What is needed: According to the forum post below, about how large does the .htm file get when there are more than 1000 links?

Provided passage:
Solved

Output and page creation from html pages and a template...PERL/would mind making it in javascript

Posted on 2004-04-02
9
286 Views
Last Modified: 2011-09-20
Ok, This perl script scans a directory looking for <!-- balbal, yad yad --> on the first line of every .htm file and then looks at a template and matches the <!-- balbal, yad yad -->'s and inserts links.. Then displays the totals for each <!-- balbal, yad yad --> by displaying the blabla : 1000

What i would like to do with it now is make it display the GRAND total of all the links, and how many it had to dump due to no home. after the display of how many in each catogory.
Example :

Total Links : 2474
Total lost/dumped : 123

and with the dumps, dump them into a text file in link format <a href="http://www.mysite.com/whatever/me.htm>example</a>
for easy cut and paste

and the last option to perfect this script,
I need a prompt that ask ( Do you want to use the template to make a page for (E)each catogroy or (M)one main index page? )
The idea, main catorory is the way its designed now, with the one page..with all the links on it.
but, catogory would be a page for each <!-- new catorgory, blabla --> ...so in effect it takes the template and inserts the link after <!-- START --> instead of matching... reason i would like this option is in the times i have 1000+ links the htm file is pushing 1mb.. so i'd like a page for each catogory..may it be venues/artist..etc

------ add.pl ---------

#!/usr/bin/perl

# $dir is the directory with the html pages (e.g. c:\\concert)
# $wdir is a path the path to be inserted in the URLs (e.g. /whatever/concerts)

Dataset entries:
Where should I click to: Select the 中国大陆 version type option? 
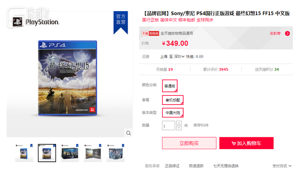pyautogui.click(x=172, y=113)
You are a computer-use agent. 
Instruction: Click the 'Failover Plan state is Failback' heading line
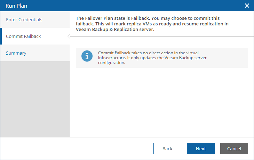pyautogui.click(x=148, y=18)
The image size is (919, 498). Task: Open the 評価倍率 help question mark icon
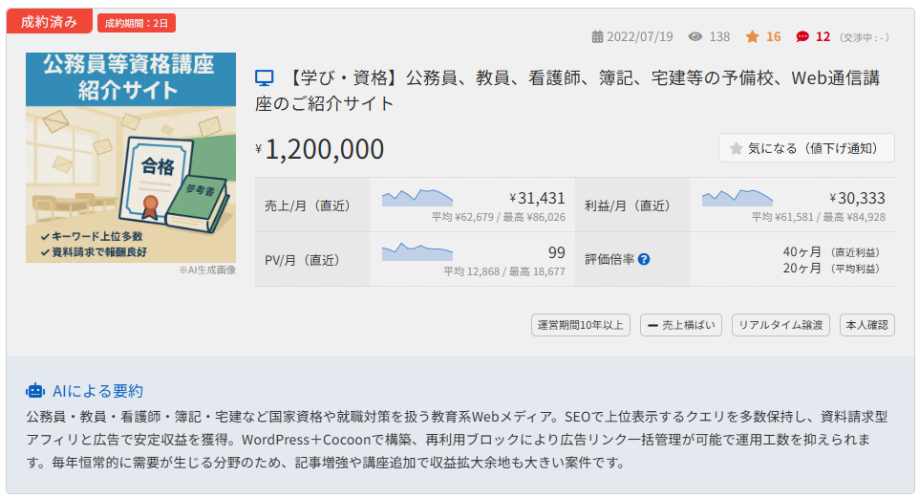[x=644, y=259]
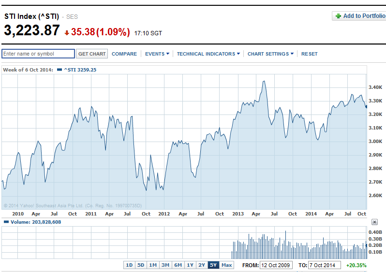Select the 1Y chart range
Image resolution: width=386 pixels, height=272 pixels.
(190, 265)
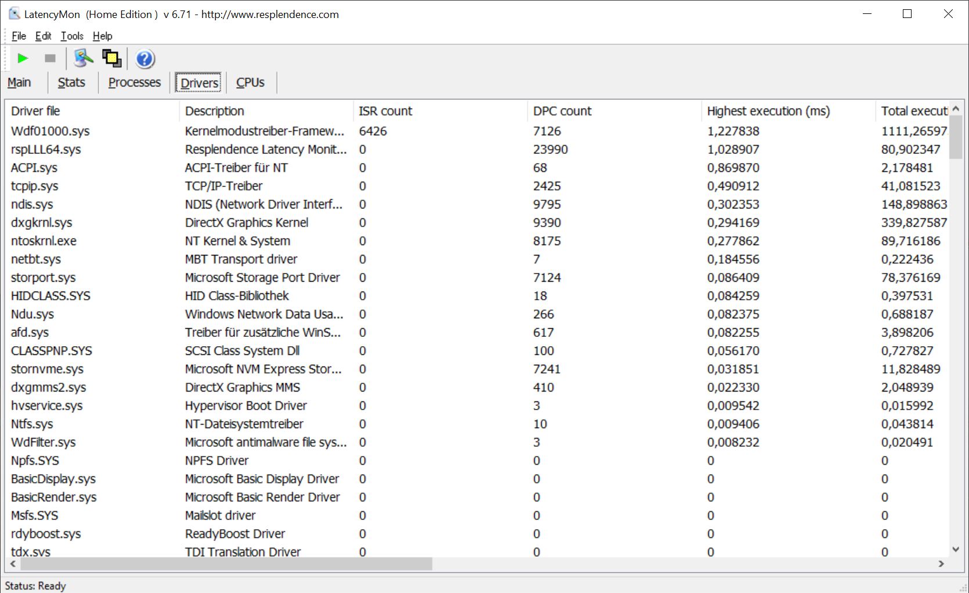Select the Wdf01000.sys driver row

tap(50, 131)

Exercise answer: It approaches 1 MB.